**To do:** From the listing below, work out how many lines contain "text"; the answer is that number and nothing more.

········

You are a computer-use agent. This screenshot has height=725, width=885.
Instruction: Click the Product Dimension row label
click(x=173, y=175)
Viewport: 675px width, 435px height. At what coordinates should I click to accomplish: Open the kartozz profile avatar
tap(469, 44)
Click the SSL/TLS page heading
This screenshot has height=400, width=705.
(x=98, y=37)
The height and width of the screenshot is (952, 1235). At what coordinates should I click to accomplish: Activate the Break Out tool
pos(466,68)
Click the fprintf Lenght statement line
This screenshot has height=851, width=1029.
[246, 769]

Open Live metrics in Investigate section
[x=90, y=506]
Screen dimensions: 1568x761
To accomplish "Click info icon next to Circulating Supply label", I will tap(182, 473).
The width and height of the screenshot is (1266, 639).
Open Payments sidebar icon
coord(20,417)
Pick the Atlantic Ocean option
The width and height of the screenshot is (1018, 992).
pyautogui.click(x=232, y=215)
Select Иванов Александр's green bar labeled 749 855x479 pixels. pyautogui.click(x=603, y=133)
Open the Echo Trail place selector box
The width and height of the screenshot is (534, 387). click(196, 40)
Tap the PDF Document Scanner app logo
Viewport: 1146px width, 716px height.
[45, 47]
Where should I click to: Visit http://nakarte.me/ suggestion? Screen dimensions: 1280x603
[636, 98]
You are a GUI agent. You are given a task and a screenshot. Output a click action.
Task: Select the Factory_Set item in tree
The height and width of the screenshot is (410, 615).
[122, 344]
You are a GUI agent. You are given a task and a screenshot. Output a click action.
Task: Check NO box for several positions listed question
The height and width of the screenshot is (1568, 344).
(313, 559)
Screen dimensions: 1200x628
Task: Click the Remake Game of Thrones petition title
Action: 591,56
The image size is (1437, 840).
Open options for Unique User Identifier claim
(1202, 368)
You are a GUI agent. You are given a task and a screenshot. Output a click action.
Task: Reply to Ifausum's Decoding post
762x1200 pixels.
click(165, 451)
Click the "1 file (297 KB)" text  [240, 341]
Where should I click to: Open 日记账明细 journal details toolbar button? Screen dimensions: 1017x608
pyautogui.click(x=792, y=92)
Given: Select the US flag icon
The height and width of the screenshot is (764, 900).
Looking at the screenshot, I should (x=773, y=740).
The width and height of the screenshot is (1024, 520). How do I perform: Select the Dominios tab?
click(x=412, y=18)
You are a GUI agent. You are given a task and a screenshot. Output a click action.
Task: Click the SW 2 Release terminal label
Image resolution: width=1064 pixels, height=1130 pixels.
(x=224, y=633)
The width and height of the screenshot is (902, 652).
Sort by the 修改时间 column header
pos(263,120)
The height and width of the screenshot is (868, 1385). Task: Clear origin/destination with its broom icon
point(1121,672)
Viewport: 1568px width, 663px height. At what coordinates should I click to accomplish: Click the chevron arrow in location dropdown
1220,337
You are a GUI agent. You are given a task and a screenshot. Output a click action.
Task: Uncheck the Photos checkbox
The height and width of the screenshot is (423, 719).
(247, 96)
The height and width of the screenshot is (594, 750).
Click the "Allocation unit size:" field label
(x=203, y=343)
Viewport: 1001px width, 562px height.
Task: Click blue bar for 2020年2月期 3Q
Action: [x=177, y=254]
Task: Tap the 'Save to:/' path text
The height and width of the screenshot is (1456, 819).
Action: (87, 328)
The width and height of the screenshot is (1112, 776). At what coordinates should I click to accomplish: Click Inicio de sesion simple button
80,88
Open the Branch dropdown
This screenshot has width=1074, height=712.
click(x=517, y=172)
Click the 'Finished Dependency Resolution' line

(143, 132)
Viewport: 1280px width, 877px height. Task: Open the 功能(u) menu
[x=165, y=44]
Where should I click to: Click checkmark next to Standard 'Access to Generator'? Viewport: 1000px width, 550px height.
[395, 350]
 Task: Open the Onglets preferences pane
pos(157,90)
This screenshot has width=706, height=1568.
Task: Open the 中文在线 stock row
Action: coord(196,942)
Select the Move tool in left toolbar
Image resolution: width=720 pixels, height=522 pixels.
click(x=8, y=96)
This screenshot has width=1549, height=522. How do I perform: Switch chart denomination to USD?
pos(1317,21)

········

**Response to this task:** 2